Jagow empfangen. Der Staatssekretär äußerte sich auf das liebenswürdigste
über die deutsch-schweizerischen Beziehungen und ermächtigte mich, seine
Erklärungen der Öffentlichkeit mitzuteilen. Wie er sagte, hat die streng
neutrale Haltung der Schweiz in Deutschland den günstigsten Eindruck
gemacht. Die Schweiz hält diese Haltung, welche sie schon vor dem Kriege
betätigte, unter den schwierigsten Umständen klug und tatkräftig
aufrecht.

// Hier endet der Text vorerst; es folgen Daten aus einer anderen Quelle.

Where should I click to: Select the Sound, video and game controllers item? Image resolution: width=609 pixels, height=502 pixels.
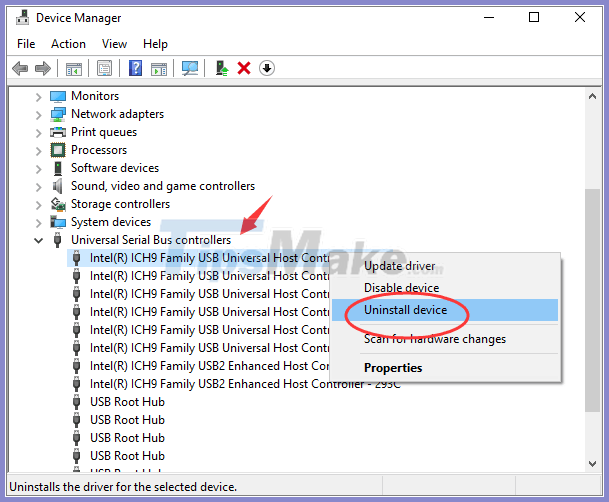[162, 186]
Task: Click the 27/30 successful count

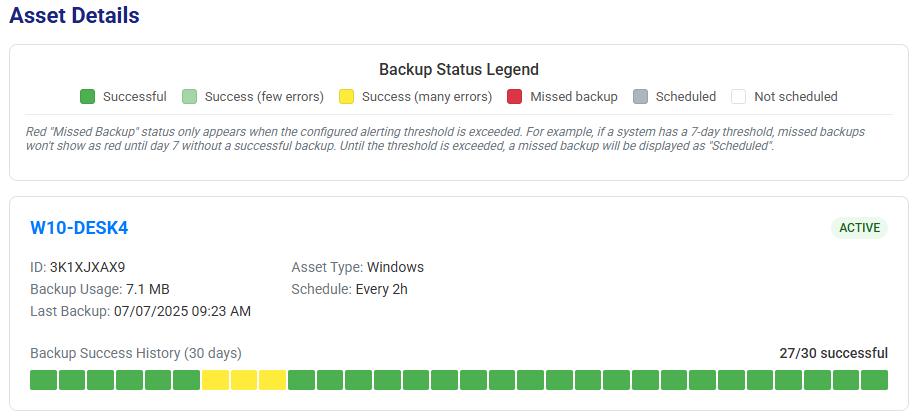Action: [x=833, y=353]
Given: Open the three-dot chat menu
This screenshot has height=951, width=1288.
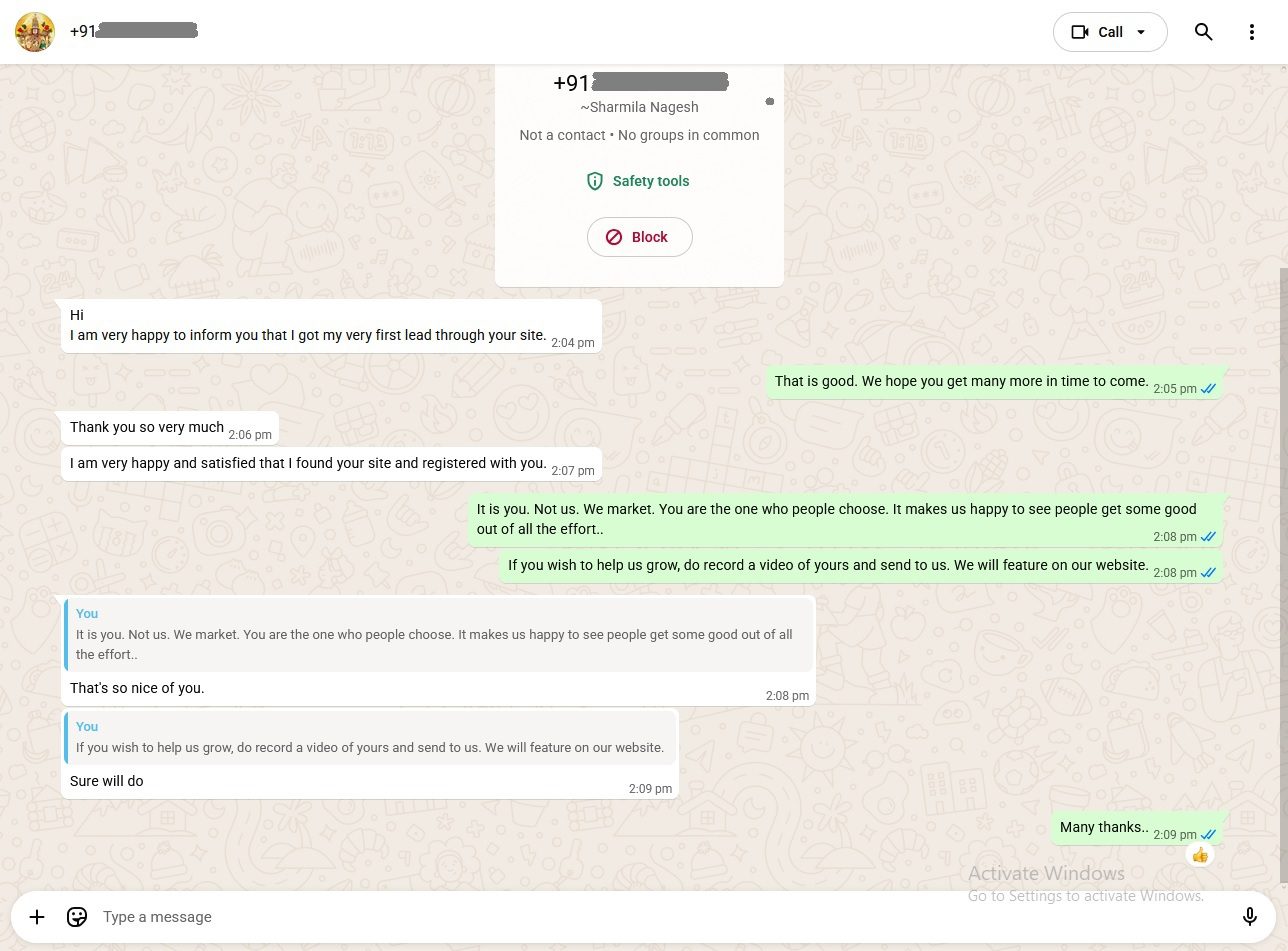Looking at the screenshot, I should pyautogui.click(x=1251, y=32).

Man wird dem schweizerischen Bundesrat die höchste Anerkennung
zollen müssen, daß er es verstanden hat, die Lebensinteressen der
Schweiz mit diesem Standpunkt zu vereinigen. Die deutsche Regierung ist
wie das deutsche Volk von freundschaftlichen Gefühlen für dieses Land
erfüllt. Wir haben an einer neutralen, selbständigen, wehrhaften Schweiz
ein sehr lebhaftes Interesse. Wir sind auch gewillt, die Beziehungen in
diesen schweren Zeiten tunlichst zu pflegen, besonders auch auf
wirtschaftlichem Gebiete. Naturgemäß erleiden die Handelsbeziehungen
zwischen Deutschland und der Schweiz durch den Krieg gewisse Störungen
und Einschränkungen. Wir waren aber von vornherein der Auffassung, daß
die Schweiz, die, in ihrer Binnenlandstellung zwischen kriegführenden
Nationen eingebettet, der Zufuhr bedarf, alles erhalten muß, was sie zum
Leben nötig hat. Deutschland, fuhr der Staatssekretär fort, hat deshalb
auch z. B. soviel es konnte zur Aufrechterhaltung der Kohlenausfuhr getan
und auch nichts versäumt, der Schweiz das Getreide zukommen zu lassen,
das für sie noch in Mannheim eingelagert war. Ganz besonders hob der
Staatssekretär noch die humanitäre und charitative Tätigkeit der
Schweiz hervor, durch die sie sich in diesem Kriege die Dankbarkeit aller
kriegführenden Parteien gesichert habe. Schließlich gab der Staatssekretär
dem Gedanken Ausdruck, daß ein wahrhaft neutrales Land, wie es die
Schweiz, dank der weisen Staatsleitung und der Grundstimmung ihrer Bevölkerung
sei, nicht nur ein Recht auf absolute Respektierung habe, sondern daß die
Schweiz zweifellos auch die Kraft besitze, als lebendiges Staatsgebilde
ihre besondere Aufgabe und ihre friedliche Mission im Schoße Europas zu
erfüllen. Ich hatte soeben noch Gelegenheit. den Reichskanzler Herrn v.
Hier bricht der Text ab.